- Location: Arctic
- Coordinates: 72°26′N 25°0′W﻿ / ﻿72.433°N 25.000°W
- Ocean/sea sources: King Oscar Fjord Greenland Sea
- Basin countries: Greenland
- Max. length: 20 km (12 mi)
- Max. width: 6 km (3.7 mi)
- Settlements: 0

= Segelsällskapet Fjord =

Fjord in Greenland

Segelsällskapet Fjord (Segelsällskapets Fjord) is a fjord in King Christian X Land, eastern Greenland.

Administratively it lies in the Northeast Greenland National Park area. This fjord is part of the King Oscar Fjord system.
==History==
This fjord was named by Swedish Arctic explorer Alfred Gabriel Nathorst after the Kungliga Svenska Segelsällskapet, the Royal Swedish Yacht Club during the Swedish Greenland Expedition in search of survivors of S. A. Andrée's Arctic balloon expedition of 1897.

In 1899, while first exploring King Oscar Fjord, Nathorst wanted to reach the sea through Davy Sound, which had been put on the map by William Scoresby in 1822, but the sound was blocked by ice. While travelling back north he found and mapped both this fjord branch, as well as the Kempe Fjord further north.

==Geography==
This fjord is one of the western branches of the King Oscar Fjord. Its mouth opens between Cape Petersons and Cape Lagerberg in an area of small islands.
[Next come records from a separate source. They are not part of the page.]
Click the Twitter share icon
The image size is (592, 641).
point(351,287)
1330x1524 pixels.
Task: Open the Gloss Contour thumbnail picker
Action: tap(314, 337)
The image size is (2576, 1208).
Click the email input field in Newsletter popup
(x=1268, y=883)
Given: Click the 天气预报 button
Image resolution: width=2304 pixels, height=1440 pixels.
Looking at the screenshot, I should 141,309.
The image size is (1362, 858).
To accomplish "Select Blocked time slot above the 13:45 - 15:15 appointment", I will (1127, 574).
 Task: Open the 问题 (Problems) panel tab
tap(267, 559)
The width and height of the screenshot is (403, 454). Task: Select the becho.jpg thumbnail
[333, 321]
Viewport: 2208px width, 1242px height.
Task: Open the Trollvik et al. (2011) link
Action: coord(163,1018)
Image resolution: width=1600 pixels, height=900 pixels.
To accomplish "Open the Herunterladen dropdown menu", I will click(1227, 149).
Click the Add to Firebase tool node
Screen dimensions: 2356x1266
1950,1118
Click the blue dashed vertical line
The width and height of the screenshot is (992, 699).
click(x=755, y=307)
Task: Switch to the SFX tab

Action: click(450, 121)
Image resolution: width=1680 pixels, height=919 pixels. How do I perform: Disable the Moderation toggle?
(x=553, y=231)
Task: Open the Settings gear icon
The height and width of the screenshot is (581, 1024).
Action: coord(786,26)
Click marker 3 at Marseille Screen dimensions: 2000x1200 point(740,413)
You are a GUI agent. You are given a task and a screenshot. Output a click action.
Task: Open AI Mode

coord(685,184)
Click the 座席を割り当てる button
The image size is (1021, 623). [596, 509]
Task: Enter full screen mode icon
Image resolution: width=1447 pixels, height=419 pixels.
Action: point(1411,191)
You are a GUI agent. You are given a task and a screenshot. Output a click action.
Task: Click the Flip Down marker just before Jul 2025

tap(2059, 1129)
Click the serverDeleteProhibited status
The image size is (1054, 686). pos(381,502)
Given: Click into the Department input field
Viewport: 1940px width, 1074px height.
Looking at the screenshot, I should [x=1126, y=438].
It extends roughly southwestwards for 20 km until Cape Maeche, the NE point of Nathorst Land, from where the Alpefjord branches southwards for 38 km, and the Forsblad Fjord continues roughly westwards for 32 km. The fjord is mostly surrounded by high mountains rising steeply from its shore to heights of over 2000 m. Part of its northern flank marks the southern boundary of Lyell Land and the eastern shore of Alpefjord the western limit of the Stauning Alps and Scoresby Land.

The Sedgwick Glacier, the Linné Glacier and the Skjoldunge Glacier have their terminus in the fjord.